Mas o que levar em conta na hora de escolher alguém para ocupar o cargo? O primeiro passo é checar a idoneidade do candidato, independente se ele já exerceu ou não mandato anterior no condomínio em questão. “O síndico tem que ser, principalmente, uma pessoa transparente, com credibilidade e disponibilidade para trabalhar porque um prédio demanda muito tempo de dedicação”, orienta o advogado do Centro de Apoio ao Corretor de Imóveis (Caci) do Conselho Regional dos Corretores de Imóveis no Ceará (Creci-CE), Ronaldo Pippi.

Embora a função de síndico não seja devidamente regulamentada, normalmente são exigidas certas características pessoais e habilidades/conhecimentos específicos para o síndico desenvolver melhor o seu trabalho. “Tem que ser uma pessoa comunicativa, tanto para saber falar bem em público, quanto para ter um bom relacionamento com os condôminos e funcionários”, diz Paulo Sanford Feitosa, economista e diretor da empresa de gestão condominial Sindpro Serviços.
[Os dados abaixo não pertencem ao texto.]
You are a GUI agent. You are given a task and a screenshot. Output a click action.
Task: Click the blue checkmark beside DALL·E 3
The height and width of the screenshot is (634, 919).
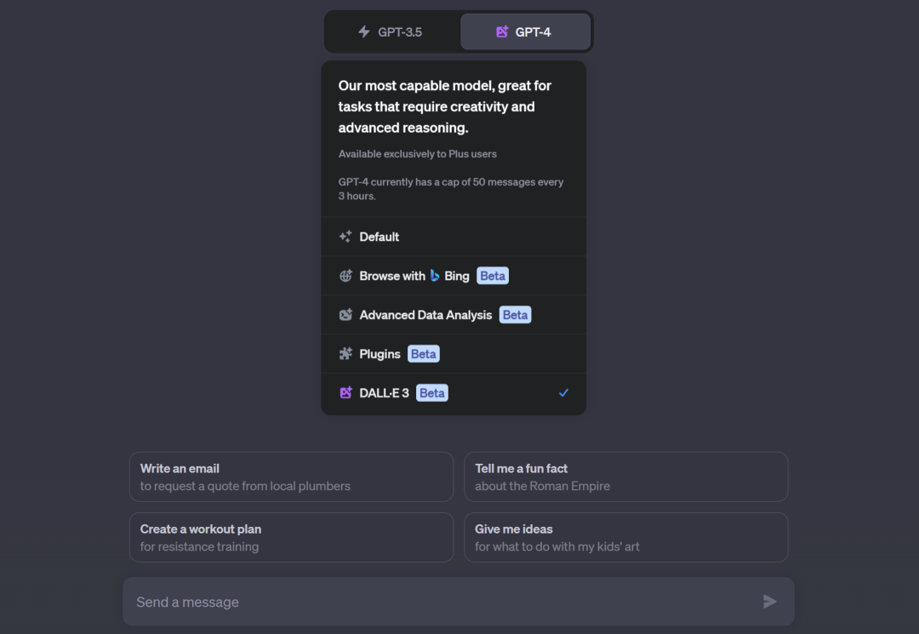click(x=563, y=393)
Ele acrescenta como atributos fundamentais para um síndico a imparcialidade e a impessoalidade. “O síndico tem que tratar e punir todos de forma igual, independente se é um amigo, um parente ou um desconhecido”.

Profissional x Morador

Advogado especialista em direito imobiliário e condominial, Fernando Zito lembra que o mandato de síndico tem duração máxima de dois anos e pode se repetir por indeterminadas vezes, conforme a maioria dos condôminos eleger. Mas estabelece diferenças importantes entre o síndico morador (que vive no condomínio) e o síndico profissional (contratado somente para prestar aquele serviço). “A grande diferença é que o síndico, que também é morador do condomínio, dá o seu imóvel como garantia, caso um eventual problema (com inadimplência) surja. Agora, não há essa mesma garantia com o síndico profissional”, justifica.

Daí a necessidade de se cercar de mais cuidados quando contratar os serviços de um síndico profissional. “De alguma forma, você acaba conhecendo mais o síndico morador. No caso do síndico profissional, já vi casos em que os moradores pedem a ficha limpa duas semanas antes da assembleia porque ele vai gerir dinheiro de várias pessoas”, diz, exemplificando condomínios nos quais chegam a girar até R$ 400 mil por mês.

Além de buscar referências do síndico profissional, os condôminos podem tomar outra providência importante, que é solicitar um seguro de responsabilidade civil. O seguro poupa dores de cabeça no futuro. “E embora não seja obrigatório, o ideal é que se contrate alguém com alguma qualificação e que tenha conhecimento em administração. Não é porque o síndico é profissional que você vai entregar a chave do condomínio nas mãos dele e vai embora”, indica Zito.

Normalmente o prédio conta com um corpo administrativo formado por cinco pessoas: o síndico; o subsíndico, que tem todas as atribuições do síndico, mas assume seu lugar somente quando este vier a se ausentar e três membros no conselho fiscal, responsáveis por verificar as contas apresentadas pelo síndico a cada vez, conferindo receitas e despesas. Caso o síndico se atrapalhe na gestão, indica Feitosa, o próprio conselho fiscal comunica em assembleia extraordinária – solicitada quando há um assunto de extrema urgência ou de relevante interesse – se ele tem condições ou não de permanecer no cargo.